In a spectacularly costly gamble aimed at boosting Russia’s strategic position, state-controlled giant Rosneft is investing in India’s Essar Oil to muscle into a promising market with outlets throughout Asia.
Russian President Vladimir Putin returned from last week’s Brics summit in Goa with one of the largest deals the oil sector has seen in the last two years of falling prices: 98% of Essar Oil at a valuation of $12.9bn.
Rosneft – Russia’s biggest oil company led by Putin’s close ally Igor Sechin – will buy 49% of Essar Oil, which owns the Vadinar refinery in western India.
Vadinar is one of the country’s largest refineries and one of the world’s most modern, with access to a port navigable by the largest vessels.
Essar Oil operates 2,700 petrol stations and was controlled until now by billionaire brothers Shashi and Ravi Ruia. A further 49% will be acquired by a group of investors led by Trafigura oil traders, one of Rosneft’s partners.
“Rosneft is entering one of the most promising and fast-growing world markets,” Sechin said, according to a statement. Rosneft said the Vadinar refinery will allow it to process its crude oil produced in Venezuela, which is heavy and more difficult to refine.
It could also serve as a base for exporting to the Asia-Pacific region, including Indonesia, Vietnam, the Philippines and Australia. While the deal represents an unprecedented foreign acquisition from the Indian perspective, for Russia it is “an important strategic victory,” said Emily Stromquist, an analyst at Eurasia Group.
“It sends a signal to the EU and US that Russia has alternative market opportunities despite sanctions” imposed over Russia’s actions in Ukraine, she wrote in a note. “It also provides a much-needed opportunity for export diversification as European demand flattens and Chinese growth becomes more unpredictable.”
With its 1.2bn inhabitants, India is the world’s fourth largest consumer of hydrocarbons, with demand constantly growing. It is increasingly dependent on crude imports, despite authorities taking steps to encourage foreign investment and seeking to diversify its suppliers, currently mainly in the Middle East. Indian companies in turn this year bought almost half of Vankor, one of Rosneft’s most promising oil fields in Siberia. “Rosneft has the ambition to develop itself into a global energy group...but the opportunities to develop business abroad are limited, especially in Western countries,” said Valery Nesterov, an analyst at Sberbank CIB.
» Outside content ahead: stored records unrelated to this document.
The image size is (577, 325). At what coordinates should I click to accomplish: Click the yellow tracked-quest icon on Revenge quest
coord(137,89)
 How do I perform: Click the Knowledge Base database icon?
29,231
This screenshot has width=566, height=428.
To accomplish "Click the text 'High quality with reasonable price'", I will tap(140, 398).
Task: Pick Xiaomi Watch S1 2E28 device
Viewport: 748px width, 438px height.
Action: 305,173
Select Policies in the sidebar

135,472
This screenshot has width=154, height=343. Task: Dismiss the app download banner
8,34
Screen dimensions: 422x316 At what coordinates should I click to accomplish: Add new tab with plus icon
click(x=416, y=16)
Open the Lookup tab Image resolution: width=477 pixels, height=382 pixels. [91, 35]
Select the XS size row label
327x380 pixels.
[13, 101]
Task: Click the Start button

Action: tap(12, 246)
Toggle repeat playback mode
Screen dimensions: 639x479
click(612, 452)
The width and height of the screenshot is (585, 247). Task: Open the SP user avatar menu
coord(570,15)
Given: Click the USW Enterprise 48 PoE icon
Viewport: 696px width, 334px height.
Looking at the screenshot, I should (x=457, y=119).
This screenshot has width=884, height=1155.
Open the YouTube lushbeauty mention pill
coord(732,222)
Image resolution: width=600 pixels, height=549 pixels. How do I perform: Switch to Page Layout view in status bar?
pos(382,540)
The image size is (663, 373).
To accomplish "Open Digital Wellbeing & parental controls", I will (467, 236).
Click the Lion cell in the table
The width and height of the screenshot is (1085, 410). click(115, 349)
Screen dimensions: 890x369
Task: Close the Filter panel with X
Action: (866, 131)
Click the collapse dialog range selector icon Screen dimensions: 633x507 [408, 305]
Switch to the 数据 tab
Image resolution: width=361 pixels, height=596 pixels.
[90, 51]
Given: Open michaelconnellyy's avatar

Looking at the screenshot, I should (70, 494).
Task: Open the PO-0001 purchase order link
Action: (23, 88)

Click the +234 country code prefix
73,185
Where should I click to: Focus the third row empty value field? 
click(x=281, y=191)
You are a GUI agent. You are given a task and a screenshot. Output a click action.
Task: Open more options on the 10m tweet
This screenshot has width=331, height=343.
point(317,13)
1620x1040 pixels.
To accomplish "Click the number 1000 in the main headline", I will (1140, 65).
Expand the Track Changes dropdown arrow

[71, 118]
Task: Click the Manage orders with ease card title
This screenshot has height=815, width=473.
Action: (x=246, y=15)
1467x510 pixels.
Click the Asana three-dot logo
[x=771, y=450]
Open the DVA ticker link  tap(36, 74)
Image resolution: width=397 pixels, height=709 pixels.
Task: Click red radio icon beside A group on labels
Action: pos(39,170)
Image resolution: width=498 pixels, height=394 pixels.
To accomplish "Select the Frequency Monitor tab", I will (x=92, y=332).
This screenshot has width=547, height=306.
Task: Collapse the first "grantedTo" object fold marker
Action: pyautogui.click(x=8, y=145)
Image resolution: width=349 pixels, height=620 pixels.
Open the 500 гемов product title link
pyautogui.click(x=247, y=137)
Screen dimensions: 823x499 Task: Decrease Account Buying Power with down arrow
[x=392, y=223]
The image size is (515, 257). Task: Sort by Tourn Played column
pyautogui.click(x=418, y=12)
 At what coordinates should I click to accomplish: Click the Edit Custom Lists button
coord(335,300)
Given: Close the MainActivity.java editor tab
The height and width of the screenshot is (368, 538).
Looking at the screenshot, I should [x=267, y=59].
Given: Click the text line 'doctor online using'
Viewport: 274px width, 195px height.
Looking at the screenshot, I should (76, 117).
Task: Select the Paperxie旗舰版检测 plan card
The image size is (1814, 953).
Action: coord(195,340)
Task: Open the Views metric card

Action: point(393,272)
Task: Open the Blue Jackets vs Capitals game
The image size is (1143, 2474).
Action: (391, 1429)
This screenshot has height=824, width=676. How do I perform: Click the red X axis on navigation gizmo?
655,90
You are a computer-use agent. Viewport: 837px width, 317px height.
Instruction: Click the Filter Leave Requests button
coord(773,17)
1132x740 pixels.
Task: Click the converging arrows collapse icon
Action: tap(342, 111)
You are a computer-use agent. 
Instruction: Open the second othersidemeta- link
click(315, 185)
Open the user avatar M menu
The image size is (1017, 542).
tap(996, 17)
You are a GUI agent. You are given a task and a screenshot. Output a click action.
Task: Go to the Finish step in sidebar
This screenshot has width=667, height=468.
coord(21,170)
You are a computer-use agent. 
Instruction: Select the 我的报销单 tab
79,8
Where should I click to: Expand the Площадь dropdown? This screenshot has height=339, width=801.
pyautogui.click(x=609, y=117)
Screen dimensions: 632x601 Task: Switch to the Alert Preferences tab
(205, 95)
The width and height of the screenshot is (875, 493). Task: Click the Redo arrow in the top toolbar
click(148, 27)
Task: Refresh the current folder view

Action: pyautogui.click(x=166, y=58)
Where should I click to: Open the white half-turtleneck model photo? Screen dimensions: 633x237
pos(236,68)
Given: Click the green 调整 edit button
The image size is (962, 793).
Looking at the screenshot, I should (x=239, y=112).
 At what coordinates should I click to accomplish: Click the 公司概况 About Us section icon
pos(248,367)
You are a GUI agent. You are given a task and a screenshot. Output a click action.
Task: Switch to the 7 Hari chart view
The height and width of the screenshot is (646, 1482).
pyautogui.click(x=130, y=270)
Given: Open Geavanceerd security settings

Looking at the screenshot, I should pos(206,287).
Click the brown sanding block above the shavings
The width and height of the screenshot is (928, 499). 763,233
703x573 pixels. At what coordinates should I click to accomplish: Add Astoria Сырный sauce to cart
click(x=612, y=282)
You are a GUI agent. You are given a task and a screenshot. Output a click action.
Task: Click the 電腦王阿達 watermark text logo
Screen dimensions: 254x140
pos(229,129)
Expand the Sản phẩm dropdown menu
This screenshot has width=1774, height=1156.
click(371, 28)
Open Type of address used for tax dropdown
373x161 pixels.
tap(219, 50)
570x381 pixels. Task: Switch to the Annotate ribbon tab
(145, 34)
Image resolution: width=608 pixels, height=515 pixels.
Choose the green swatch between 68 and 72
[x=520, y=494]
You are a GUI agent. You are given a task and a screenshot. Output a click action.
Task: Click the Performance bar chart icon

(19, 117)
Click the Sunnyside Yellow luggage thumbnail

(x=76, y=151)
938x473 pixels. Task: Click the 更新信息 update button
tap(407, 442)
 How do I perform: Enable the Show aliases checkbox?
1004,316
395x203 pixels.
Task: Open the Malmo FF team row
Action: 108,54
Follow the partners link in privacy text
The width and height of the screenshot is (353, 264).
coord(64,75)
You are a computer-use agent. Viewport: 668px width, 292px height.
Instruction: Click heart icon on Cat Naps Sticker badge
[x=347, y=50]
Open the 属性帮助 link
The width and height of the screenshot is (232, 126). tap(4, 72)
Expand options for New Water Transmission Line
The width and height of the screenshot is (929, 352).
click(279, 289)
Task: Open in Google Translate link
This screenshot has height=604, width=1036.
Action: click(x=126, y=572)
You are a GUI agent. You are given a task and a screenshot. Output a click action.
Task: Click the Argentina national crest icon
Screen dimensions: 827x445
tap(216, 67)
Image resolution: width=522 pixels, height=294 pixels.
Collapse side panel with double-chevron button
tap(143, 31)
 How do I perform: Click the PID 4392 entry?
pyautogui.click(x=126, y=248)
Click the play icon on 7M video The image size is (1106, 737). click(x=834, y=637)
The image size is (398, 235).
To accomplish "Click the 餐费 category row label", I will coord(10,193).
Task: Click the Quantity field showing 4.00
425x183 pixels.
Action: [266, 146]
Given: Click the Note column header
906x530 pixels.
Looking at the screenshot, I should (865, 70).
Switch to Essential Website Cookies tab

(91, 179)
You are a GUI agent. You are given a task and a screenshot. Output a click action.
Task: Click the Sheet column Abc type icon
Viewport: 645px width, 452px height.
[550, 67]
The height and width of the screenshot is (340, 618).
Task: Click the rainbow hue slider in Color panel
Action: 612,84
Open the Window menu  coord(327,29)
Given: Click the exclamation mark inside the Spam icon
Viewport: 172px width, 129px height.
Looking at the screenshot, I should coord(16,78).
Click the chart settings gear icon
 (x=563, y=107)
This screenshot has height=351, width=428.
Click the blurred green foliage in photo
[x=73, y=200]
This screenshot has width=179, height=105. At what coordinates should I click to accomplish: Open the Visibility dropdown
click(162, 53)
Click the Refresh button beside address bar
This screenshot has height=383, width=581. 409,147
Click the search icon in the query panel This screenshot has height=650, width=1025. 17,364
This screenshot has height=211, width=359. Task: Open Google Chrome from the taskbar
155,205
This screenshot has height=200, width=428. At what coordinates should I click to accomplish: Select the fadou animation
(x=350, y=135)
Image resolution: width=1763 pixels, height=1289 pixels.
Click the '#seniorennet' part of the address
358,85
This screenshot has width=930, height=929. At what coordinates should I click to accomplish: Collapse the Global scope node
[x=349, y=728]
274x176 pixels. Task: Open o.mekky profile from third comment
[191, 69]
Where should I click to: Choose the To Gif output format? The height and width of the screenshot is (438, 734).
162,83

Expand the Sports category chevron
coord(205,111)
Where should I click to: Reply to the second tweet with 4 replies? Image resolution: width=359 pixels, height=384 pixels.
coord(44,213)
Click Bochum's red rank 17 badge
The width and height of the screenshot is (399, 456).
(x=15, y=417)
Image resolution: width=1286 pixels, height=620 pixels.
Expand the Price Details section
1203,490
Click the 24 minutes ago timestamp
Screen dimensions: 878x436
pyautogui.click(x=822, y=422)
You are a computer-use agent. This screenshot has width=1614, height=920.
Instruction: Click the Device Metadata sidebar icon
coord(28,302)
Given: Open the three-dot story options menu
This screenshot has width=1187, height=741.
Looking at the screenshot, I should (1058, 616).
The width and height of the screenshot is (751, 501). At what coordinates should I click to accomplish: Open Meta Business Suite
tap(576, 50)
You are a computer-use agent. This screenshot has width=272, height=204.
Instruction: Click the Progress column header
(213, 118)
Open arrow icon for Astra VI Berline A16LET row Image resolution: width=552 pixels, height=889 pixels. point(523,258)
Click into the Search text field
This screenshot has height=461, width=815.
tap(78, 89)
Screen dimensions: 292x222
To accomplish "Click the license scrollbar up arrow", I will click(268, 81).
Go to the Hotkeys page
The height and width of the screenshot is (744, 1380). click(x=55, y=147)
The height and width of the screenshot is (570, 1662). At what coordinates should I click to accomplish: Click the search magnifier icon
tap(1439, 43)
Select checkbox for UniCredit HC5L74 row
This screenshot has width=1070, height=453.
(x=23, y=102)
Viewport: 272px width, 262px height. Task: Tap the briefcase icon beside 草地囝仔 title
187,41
“The markets that are promising are in Asia,” he said, while Rosneft “acts in the interests of the state and develops cooperation with countries that are friends with Russia.” The Russian group has already grown considerably in recent years. It took over the ruins of oil magnate Mikhail Khodorkovsky’s group after his jailing and has since increased its acquisitions, notably TNK-BP in 2013 for $55bn. Due to the weak rouble, it is sitting on large cash reserves that soften the effect of oil prices falling in dollars.
It has just proved its influence by pushing the reluctant government to allow it to buy a majority stake in Russia’s number six oil company Bashneft, which the state wanted to privatise.